Cumhurbaşkanı Recep Tayyip Erdoğan, 16 Nisan’daki halk oylamasıyla kabul edilen Anayasa değişikliğiyle ‘Cumhurbaşkanı seçilenin partisi ile ilişiği kesilir’ kuralının kaldırılmasının ardından, Adalet ve Kalkınma Partisi’ne (AK Parti) tekrar üye oldu.

AK Parti Genel Merkezinde düzenlenen törene, eşi Emine Erdoğan ile birlikte giden Cumhurbaşkanı Erdoğan, genel merkez girişinde AK Parti Genel Başkanı ve Başbakan Binali Yıldırım, eşi Semiha Yıldırım ve parti genel başkan yardımcıları tarafından karşılandı. Partililerin ve vatandaşların da yoğun katılımıyla gerçekleşen karşılamanın ardından törenin yapılacağı salona geçen Cumhurbaşkanı Erdoğan, üyelik formunu imzalayarak AK Parti’ye üye oldu. Tüm bakanların da hazır bulunduğu törende, Başbakan Yıldırım’ın üyelik beyannamesini takdiminin ardından, Cumhurbaşkanı Erdoğan bir konuşma yaptı.

“979 GÜN SONRA BU HASRET SONA ERİYOR”

“27 Ağustos 2014 tarihinde, milletimiz tarafından Cumhurbaşkanlığı görevine seçilmem sebebiyle, Anayasa gereği ayrılmak zorunda kaldığım, kurucusu olduğum partime, yuvama, sevdama, aşkıma bugün yeniden dönüyorum” sözleriyle konuşmasına başlayan Cumhurbaşkanı Erdoğan, 979 gün sonra bu hasreti sona erdiğini söyledi ve “Bugün burada, bir kez daha ‘selamünaleyküm’ diyerek, heyetinizin içine tekrar dâhil oluyorum” dedi.

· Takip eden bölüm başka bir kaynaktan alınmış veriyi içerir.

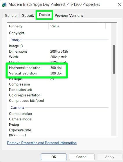This screenshot has height=162, width=123.
Task: Select the Details tab
Action: point(44,15)
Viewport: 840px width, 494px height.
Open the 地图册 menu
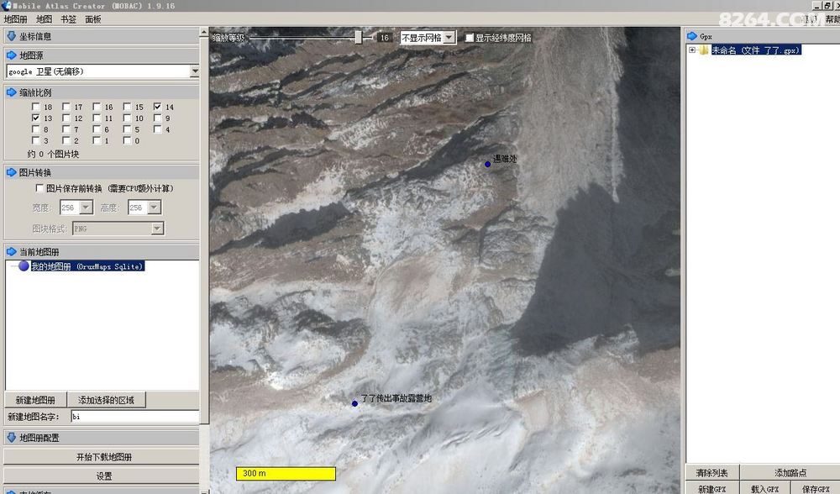[15, 18]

16 Nisan Anayasa değişikliğiyle Cumhurbaşkanlarının parti üyeliği yasağının kaldırılması imkânını değerlendirerek, partisine tekrar üye olduğunu belirten Cumhurbaşkanı Erdoğan, yaşanan ayrılığın sadece resmî bir ayrılık, aradaki mesafenin mevzuat gereği olan bir mesafe olduğunu ifade etti. Gönüllerin hep birlikte olduğunu belirten Cumhurbaşkanı Erdoğan, “Biliyoruz ki, gönüllere sınır çizmek, gönüllere duvar örmek mümkün değildir. Biz hep, ‘Bu hududu kimler çizmiş gönlüme, dar geliyor gardaşım’ dedik ve işte bugünlere geldik” şeklinde konuştu.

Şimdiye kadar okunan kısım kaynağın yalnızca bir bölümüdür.